NEW CASTLE — Former New Castle football coach Frank Bongivengo and his wife , Karen, have been accepted into the Accelerated Rehabilitation Disposition program.

Frank Bongivengo, 47, will remain in the program for 30 days. Karen Bongivengo, 46, will remain in the program for six months and is required to make reimbursement of $850 to the New Castle youth football program during that time.

Lawrence County Judge Thomas M. Piccione, in accepting the couple into the program, said both will be required to observe rules and regulations of the program, which includes paying costs of prosecution and supervision fees.

Charges against the Bongivengos —  both of 114 E. Euclid Ave. — were amended yesterday to include one count of misappropriation of entrusted property. Charges of conspiracy and two counts of theft will not be prosecuted by the commonwealth,

A forgery charge that was initially included was dismissed at the couple’s preliminary hearing on Nov. 15, 2011.

The couple had been charged following a 17-month investigation by the state police into the books of the New Castle youth football program run by Frank Bongivengo, who was then the head football coach at New Castle High School. He has since resigned that position, but continues to teach within the school district.

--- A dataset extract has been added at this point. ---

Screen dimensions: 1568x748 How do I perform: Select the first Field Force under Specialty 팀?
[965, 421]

That investigation raised questions involving transactions between the youth football program and the couple’s personal bank account and an allegation that $3,618 was missing from the account.

The ARD program, implemented in the 1980s, provides non-violent first-time offenders with an alternative to a criminal conviction. A defendant must apply for the program. The request is reviewed by the prosecution, which in this case was the office of attorney general.

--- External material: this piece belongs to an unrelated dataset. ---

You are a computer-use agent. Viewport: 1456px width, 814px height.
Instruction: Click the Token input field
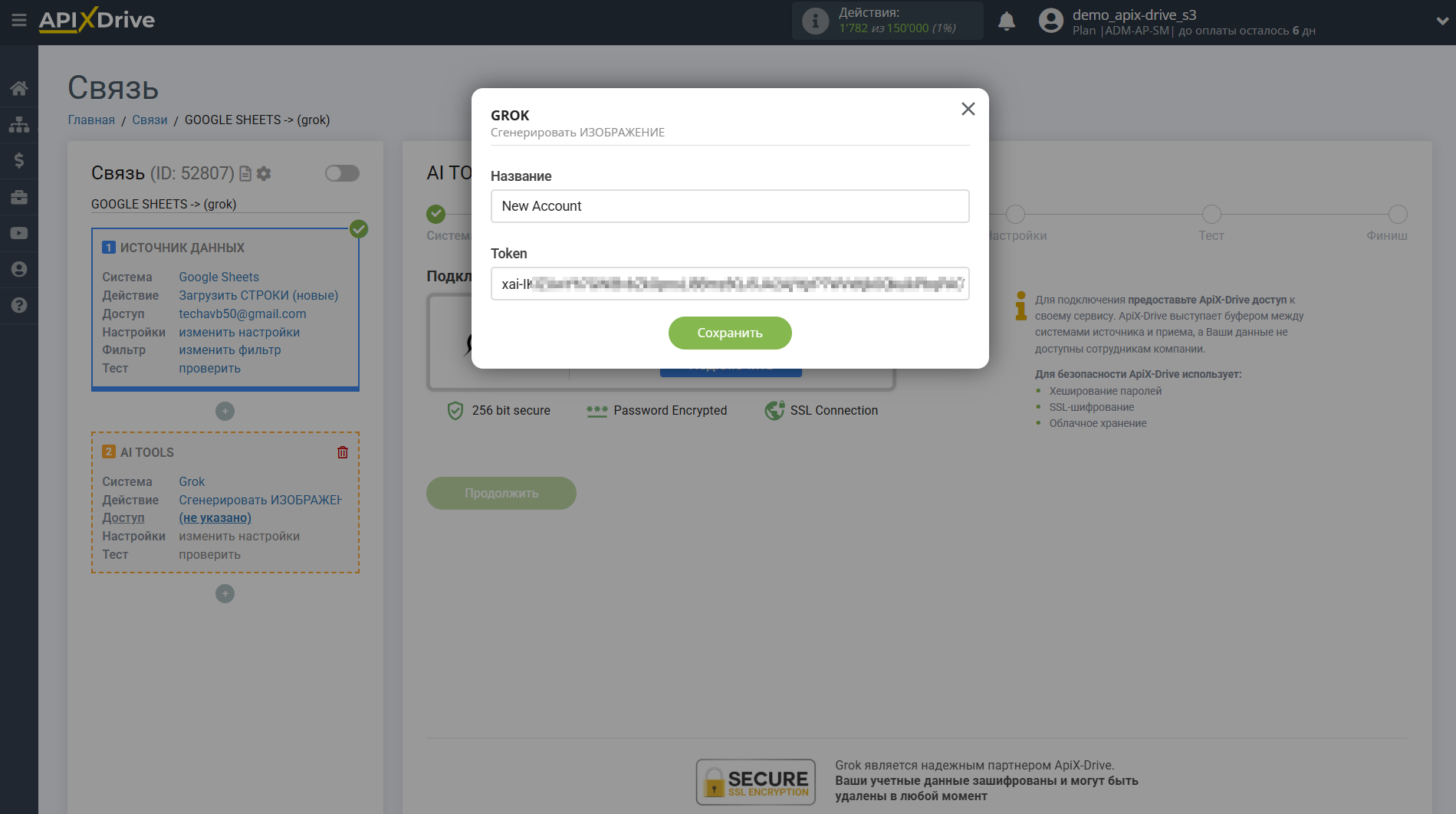tap(729, 284)
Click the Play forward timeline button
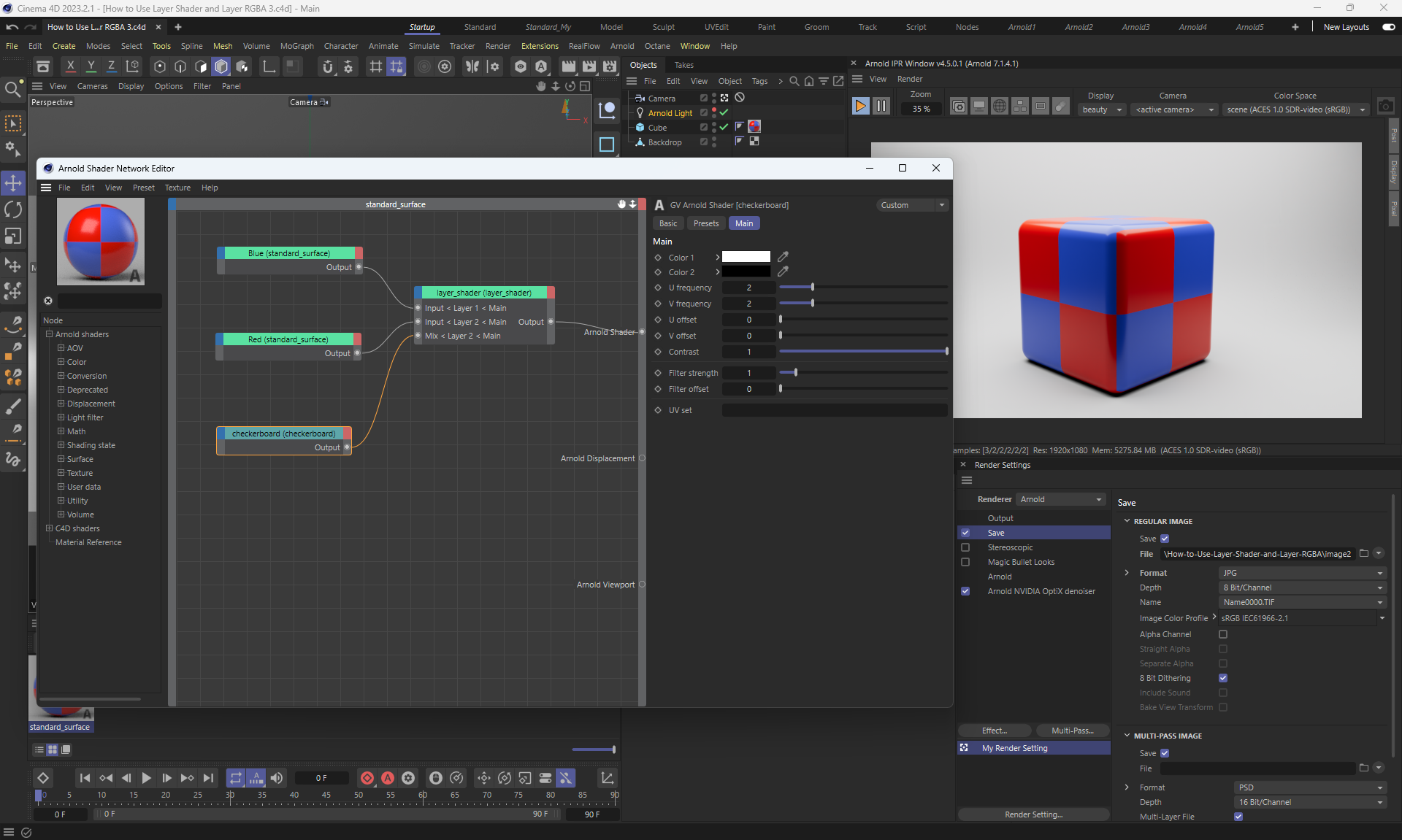 146,778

Upon satisfactory completion of the program, the Bongivengos may apply to the court requesting that charges be dismissed and their records be cleared.

Factors considered include the defendant's background, the nature of the offense and effects on the victims. Then a decision is made if admission will be recommended to the courts.

In this instance, both “absolutely are qualified to enter the program,” according to senior deputy Attorney General Anthony J. Krastek.

He noted the non-violent nature of the crimes charged and that this is a first offense for both. In the case of Frank Bongivengo, Krastek said, he did not consider the man’s occupation when considering his eligibility. In the case of Karen Bongivengo, he said, her occupation and marital obligations were not considered.

Following the hearing, Krastek said the charges and totals were amended “based on our investigations to reflect the facts that we could prove” if the case went to court.

He added that ARD recommendations differed because the investigation indicated that Karen Bongivengo had access to deposits and that payment for their son’s spring trip to Florida and transportation expenses — the transactions questioned following the investigation — were all by Karen.

Defense attorneys were Dennis Elisco, representing Karen Bongivengo. John Bongivengo and Stephen Stallings of Pittsburgh represented Frank Bongivengo.

Stallings said completion of the ARD program will result in no conviction and no criminal record for the couple.

“This reflects what we have said from the start — that there was a small amount of money involved and there was never any criminal intent,” he said. “We’ve always been ready to make it whole.”

Stallings said after he became involved with the case, he ordered a “full, forensic audit of the account,” which was shared with the attorney general’s office.